• [Required task]
Rewrite the records below as a numbered list, omitting every blank line.

:: Data shown

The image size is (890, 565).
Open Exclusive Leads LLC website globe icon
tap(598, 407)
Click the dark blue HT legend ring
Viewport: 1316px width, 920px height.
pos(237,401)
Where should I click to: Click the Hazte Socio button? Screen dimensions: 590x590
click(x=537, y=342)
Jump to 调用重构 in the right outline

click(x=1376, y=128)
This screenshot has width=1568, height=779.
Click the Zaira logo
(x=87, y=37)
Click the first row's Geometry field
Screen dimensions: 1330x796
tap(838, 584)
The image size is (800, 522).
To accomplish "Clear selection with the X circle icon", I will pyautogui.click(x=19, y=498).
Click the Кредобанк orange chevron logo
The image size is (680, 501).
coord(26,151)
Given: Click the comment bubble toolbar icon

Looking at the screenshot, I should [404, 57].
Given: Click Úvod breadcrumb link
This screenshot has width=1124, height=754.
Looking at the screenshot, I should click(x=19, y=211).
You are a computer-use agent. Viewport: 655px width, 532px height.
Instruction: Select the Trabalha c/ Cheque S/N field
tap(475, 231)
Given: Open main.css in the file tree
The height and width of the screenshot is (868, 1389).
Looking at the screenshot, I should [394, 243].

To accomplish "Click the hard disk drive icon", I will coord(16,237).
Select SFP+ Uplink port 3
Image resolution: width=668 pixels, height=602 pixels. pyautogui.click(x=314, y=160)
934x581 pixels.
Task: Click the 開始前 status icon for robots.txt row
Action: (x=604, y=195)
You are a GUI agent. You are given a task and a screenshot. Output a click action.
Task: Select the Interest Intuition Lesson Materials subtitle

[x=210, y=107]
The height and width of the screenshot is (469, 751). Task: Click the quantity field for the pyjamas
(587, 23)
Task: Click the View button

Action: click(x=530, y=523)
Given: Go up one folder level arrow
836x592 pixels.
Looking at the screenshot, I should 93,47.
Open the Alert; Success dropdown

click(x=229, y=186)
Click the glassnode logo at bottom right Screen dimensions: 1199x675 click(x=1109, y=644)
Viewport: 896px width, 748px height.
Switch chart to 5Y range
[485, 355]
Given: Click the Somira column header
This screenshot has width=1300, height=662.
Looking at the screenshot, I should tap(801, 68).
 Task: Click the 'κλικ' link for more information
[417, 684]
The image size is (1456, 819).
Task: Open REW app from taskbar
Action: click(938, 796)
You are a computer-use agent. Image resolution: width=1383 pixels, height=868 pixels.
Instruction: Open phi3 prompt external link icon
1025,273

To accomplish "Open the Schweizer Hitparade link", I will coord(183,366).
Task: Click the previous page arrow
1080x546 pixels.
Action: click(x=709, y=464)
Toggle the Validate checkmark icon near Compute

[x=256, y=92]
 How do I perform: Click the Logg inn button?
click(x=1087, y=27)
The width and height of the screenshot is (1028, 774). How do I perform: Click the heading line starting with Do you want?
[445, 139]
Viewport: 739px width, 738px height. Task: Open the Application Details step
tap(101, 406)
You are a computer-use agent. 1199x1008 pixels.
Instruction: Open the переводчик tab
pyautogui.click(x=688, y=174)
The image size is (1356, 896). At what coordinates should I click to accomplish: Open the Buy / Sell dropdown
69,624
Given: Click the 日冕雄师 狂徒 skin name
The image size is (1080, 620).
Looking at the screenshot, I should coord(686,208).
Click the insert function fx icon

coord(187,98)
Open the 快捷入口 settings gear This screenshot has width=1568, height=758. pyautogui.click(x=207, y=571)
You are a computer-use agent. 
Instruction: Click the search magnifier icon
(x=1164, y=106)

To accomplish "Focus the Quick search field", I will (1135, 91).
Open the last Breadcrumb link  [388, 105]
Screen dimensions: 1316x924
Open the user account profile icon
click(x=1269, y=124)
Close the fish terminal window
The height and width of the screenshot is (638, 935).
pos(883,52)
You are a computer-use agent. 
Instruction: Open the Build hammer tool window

::::

• [Exercise output]
1. The image size is (890, 565).
2. Open Exclusive Leads LLC website globe icon
3. tap(598, 407)
4. Click the dark blue HT legend ring
5. Viewport: 1316px width, 920px height.
6. pos(237,401)
7. Where should I click to: Click the Hazte Socio button? Screen dimensions: 590x590
8. click(x=537, y=342)
9. Jump to 调用重构 in the right outline
10. click(x=1376, y=128)
11. This screenshot has width=1568, height=779.
12. Click the Zaira logo
13. (x=87, y=37)
14. Click the first row's Geometry field
15. Screen dimensions: 1330x796
16. tap(838, 584)
17. The image size is (800, 522).
18. To accomplish "Clear selection with the X circle icon", I will pyautogui.click(x=19, y=498).
19. Click the Кредобанк orange chevron logo
20. The image size is (680, 501).
21. coord(26,151)
22. Given: Click the comment bubble toolbar icon
23. Looking at the screenshot, I should [404, 57].
24. Given: Click Úvod breadcrumb link
25. This screenshot has width=1124, height=754.
26. Looking at the screenshot, I should click(x=19, y=211).
27. You are a computer-use agent. Viewport: 655px width, 532px height.
28. Instruction: Select the Trabalha c/ Cheque S/N field
29. tap(475, 231)
30. Given: Open main.css in the file tree
31. The height and width of the screenshot is (868, 1389).
32. Looking at the screenshot, I should [394, 243].
33. To accomplish "Click the hard disk drive icon", I will coord(16,237).
34. Select SFP+ Uplink port 3
35. Image resolution: width=668 pixels, height=602 pixels. pyautogui.click(x=314, y=160)
36. 934x581 pixels.
37. Task: Click the 開始前 status icon for robots.txt row
38. Action: (x=604, y=195)
39. You are a GUI agent. You are given a task and a screenshot. Output a click action.
40. Task: Select the Interest Intuition Lesson Materials subtitle
41. [x=210, y=107]
42. The height and width of the screenshot is (469, 751). Task: Click the quantity field for the pyjamas
43. (587, 23)
44. Task: Click the View button
45. Action: click(x=530, y=523)
46. Given: Go up one folder level arrow
47. 836x592 pixels.
48. Looking at the screenshot, I should 93,47.
49. Open the Alert; Success dropdown
50. click(x=229, y=186)
51. Click the glassnode logo at bottom right Screen dimensions: 1199x675 click(x=1109, y=644)
52. Viewport: 896px width, 748px height.
53. Switch chart to 5Y range
54. [485, 355]
55. Given: Click the Somira column header
56. This screenshot has width=1300, height=662.
57. Looking at the screenshot, I should tap(801, 68).
58.  Task: Click the 'κλικ' link for more information
59. [417, 684]
60. The image size is (1456, 819).
61. Task: Open REW app from taskbar
62. Action: click(938, 796)
63. You are a computer-use agent. Image resolution: width=1383 pixels, height=868 pixels.
64. Instruction: Open phi3 prompt external link icon
65. 1025,273
66. To accomplish "Open the Schweizer Hitparade link", I will coord(183,366).
67. Task: Click the previous page arrow
68. 1080x546 pixels.
69. Action: click(x=709, y=464)
70. Toggle the Validate checkmark icon near Compute
71. [x=256, y=92]
72.  How do I perform: Click the Logg inn button?
73. click(x=1087, y=27)
74. The width and height of the screenshot is (1028, 774). How do I perform: Click the heading line starting with Do you want?
75. [445, 139]
76. Viewport: 739px width, 738px height. Task: Open the Application Details step
77. tap(101, 406)
78. You are a computer-use agent. 1199x1008 pixels.
79. Instruction: Open the переводчик tab
80. pyautogui.click(x=688, y=174)
81. The image size is (1356, 896). At what coordinates should I click to accomplish: Open the Buy / Sell dropdown
82. 69,624
83. Given: Click the 日冕雄师 狂徒 skin name
84. The image size is (1080, 620).
85. Looking at the screenshot, I should coord(686,208).
86. Click the insert function fx icon
87. coord(187,98)
88. Open the 快捷入口 settings gear This screenshot has width=1568, height=758. pyautogui.click(x=207, y=571)
89. You are a computer-use agent. 
90. Instruction: Click the search magnifier icon
91. (x=1164, y=106)
92. To accomplish "Focus the Quick search field", I will (1135, 91).
93. Open the last Breadcrumb link  [388, 105]
94. Screen dimensions: 1316x924
95. Open the user account profile icon
96. click(x=1269, y=124)
97. Close the fish terminal window
98. The height and width of the screenshot is (638, 935).
99. pos(883,52)
100. You are a computer-use agent. 
101. Instruction: Open the Build hammer tool window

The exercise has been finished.